Task goal
In the post on quantized inference, how much memory reduction comes from moving from 32 bits to 8 bits?

Document section
Francois Chollet puts it concisely:
For many deep learning problems, we’re finally getting to the “make it efficient” stage. We’d been stuck in the first two stages for many decades, where speed and efficiency weren’t nearly as important as getting things to work in the first place. So the question of how precise our calculations need to be — and whether we can manage with lower precision — wasn’t often asked.
However, now that neural networks are good enough at many problems to be of production-grade or better, this question has arisen again. And the answers suggest we could do with low(er) precision, causing what may soon be a paradigm shift in mobile-optimized AI. Given this shift, this post explores the concept of quantized inference and how it works in TensorFlow Lite.
TL;DR just tell me how to quantize my model: Here’s a tutorial from TensorFlow with code
What is low-precision?
Computers can only use a finite number of bits to represent infinite real numbers. How accurately we can represent them is decided by how many bits we use — with 32-bit floating point being the default for most applications, including deep learning. It turns out that DNNs can work with smaller datatypes with less precision, such as 8-bit integers.
Roughly speaking, we’re trying to work with a number line looking closer to the sparse one on the bottom. The numbers are quantized (i.e. discretized) to some specific values, which we can then represent using integers instead of floating-point numbers. To be more precise (no pun), we’ll use 8-bit fixed-point representation, which I’ll get back to in a while.
Why do we care?
Supporting inference with quantized types in any machine learning framework like Caffe, TensorFlow, etc. would require us to rework significant parts of the library’s design, as well as re-implement most layers. Yet, there are several reasons that make the gains worth this effort:
- Arithmetic with lower bit-depth is faster, assuming the hardware supports it. Even though floating-point computation is no longer “slower” than integer on modern CPUs, operations with 32-bit floating point will almost always be slower than, say, 8-bit integers.
- In moving from 32-bits to 8-bits, we get (almost) 4x reduction in memory straightaway. Lighter deployment models mean they hog less storage space, are easier to share over smaller bandwidths, easier to update, etc.
- Lower bit-widths also mean we can squeeze more data into the same caches/registers. This means we can reduce how often we access things from RAM, which usually consumes a lot of time and power.
- Floating point arithmetic is hard — which is why it may not always be supported on microcontrollers on some ultra low-power embedded devices, such as drones, watches, or IoT devices. Integer support, on the other hand, is readily available.
You can see why all this sounds like great news for someone interested in deep learning applications on mobile or embedded devices. Deep learning researchers are now finding ways to train models that work better with quantization, machine learning library developers are building extensive framework support for quantized inference, and tech giants are throwing their weight behind dedicated hardware for AI, with an emphasis on quantization support (Google, Huawei, Microsoft, Facebook, Apple). Even without such dedicated hardware, DSP chips on modern smartphone chipsets have instruction sets well-suited for this kind of integer computation.

Given information

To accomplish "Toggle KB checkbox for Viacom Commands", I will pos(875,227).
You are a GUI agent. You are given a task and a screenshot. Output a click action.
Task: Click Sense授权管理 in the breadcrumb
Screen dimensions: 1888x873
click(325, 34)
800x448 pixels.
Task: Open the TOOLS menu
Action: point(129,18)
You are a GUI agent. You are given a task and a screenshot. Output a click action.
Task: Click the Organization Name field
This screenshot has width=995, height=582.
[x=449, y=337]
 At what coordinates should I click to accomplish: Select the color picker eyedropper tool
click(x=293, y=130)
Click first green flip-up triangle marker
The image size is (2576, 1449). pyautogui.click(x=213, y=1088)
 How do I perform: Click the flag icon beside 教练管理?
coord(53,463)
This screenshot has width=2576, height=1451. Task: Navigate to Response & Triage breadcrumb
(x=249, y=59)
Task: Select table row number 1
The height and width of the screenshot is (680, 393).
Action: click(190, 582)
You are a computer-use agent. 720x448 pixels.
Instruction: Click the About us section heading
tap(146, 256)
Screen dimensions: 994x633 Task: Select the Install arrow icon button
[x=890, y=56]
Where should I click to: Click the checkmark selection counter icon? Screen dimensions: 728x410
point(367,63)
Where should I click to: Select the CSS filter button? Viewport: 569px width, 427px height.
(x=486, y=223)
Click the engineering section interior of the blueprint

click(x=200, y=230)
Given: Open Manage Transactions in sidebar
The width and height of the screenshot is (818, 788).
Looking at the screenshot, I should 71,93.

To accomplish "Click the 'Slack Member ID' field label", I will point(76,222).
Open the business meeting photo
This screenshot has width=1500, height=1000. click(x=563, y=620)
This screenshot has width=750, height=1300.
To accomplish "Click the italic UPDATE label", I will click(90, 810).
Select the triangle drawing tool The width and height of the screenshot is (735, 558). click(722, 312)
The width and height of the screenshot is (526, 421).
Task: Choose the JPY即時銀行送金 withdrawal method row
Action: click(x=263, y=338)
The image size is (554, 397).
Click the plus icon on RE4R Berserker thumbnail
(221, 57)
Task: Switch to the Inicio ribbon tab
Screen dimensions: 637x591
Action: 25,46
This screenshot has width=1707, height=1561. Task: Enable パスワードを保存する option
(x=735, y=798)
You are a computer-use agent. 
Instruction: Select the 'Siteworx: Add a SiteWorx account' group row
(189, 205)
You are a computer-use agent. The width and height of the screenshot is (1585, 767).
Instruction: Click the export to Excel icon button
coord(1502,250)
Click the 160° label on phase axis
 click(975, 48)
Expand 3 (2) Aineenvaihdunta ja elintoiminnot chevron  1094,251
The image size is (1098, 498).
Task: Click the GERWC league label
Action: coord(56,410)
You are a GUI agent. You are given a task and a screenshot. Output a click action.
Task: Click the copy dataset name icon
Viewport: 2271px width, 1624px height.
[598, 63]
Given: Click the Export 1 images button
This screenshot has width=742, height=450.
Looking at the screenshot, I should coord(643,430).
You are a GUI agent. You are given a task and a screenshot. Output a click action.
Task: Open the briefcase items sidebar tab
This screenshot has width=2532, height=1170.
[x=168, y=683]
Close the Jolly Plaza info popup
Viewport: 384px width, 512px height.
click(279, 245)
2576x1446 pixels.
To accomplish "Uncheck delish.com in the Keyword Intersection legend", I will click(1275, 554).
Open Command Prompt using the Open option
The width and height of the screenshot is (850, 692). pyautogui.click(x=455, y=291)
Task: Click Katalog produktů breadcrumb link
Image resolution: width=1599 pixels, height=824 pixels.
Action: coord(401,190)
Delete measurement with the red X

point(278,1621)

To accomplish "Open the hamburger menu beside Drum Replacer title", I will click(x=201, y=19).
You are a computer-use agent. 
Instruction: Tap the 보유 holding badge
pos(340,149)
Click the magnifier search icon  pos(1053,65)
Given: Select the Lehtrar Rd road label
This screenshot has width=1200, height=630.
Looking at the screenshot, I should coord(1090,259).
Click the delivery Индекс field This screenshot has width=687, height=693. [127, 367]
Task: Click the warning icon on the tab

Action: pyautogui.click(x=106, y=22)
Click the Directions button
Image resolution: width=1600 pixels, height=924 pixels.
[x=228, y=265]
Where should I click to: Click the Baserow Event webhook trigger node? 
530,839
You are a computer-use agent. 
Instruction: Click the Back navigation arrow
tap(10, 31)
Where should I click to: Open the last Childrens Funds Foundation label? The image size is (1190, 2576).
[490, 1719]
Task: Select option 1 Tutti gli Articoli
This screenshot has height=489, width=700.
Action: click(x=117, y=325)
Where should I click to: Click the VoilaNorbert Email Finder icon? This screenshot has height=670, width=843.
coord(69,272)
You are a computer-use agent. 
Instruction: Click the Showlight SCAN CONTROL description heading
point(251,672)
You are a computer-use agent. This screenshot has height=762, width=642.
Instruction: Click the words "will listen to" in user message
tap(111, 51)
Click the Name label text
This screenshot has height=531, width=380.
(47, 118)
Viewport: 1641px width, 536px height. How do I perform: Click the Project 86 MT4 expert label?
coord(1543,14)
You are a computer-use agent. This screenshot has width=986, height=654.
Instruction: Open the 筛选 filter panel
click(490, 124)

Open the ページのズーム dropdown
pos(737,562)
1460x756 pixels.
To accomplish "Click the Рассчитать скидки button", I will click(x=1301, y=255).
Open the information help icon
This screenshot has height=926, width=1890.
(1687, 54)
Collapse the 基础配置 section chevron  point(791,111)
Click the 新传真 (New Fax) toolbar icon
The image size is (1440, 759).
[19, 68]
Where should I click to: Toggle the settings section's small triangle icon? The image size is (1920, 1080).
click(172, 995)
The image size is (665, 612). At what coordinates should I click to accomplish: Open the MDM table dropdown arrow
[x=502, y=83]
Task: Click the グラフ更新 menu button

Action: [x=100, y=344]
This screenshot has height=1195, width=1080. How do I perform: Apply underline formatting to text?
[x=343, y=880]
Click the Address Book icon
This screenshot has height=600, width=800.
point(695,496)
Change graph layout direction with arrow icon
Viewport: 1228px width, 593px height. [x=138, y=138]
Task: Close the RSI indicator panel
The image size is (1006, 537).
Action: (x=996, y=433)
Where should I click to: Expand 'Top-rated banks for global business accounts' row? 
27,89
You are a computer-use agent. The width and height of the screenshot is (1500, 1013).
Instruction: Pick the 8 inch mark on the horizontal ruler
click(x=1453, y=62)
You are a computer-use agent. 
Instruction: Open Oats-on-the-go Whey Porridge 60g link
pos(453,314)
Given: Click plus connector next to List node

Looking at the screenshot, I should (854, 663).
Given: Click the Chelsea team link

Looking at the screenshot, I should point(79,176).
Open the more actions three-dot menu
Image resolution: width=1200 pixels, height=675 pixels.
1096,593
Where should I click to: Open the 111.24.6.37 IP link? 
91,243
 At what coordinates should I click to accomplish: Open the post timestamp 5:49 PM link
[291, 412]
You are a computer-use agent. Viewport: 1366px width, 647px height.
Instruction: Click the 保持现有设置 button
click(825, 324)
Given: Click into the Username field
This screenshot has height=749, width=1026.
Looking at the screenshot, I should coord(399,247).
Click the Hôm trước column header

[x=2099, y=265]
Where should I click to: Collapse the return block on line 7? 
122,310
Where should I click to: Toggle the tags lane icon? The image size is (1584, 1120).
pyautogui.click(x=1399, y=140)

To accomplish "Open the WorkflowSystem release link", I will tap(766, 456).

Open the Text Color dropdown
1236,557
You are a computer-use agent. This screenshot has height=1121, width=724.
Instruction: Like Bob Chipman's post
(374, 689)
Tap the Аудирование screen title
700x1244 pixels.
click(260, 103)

Correct output
Almost a 4x reduction.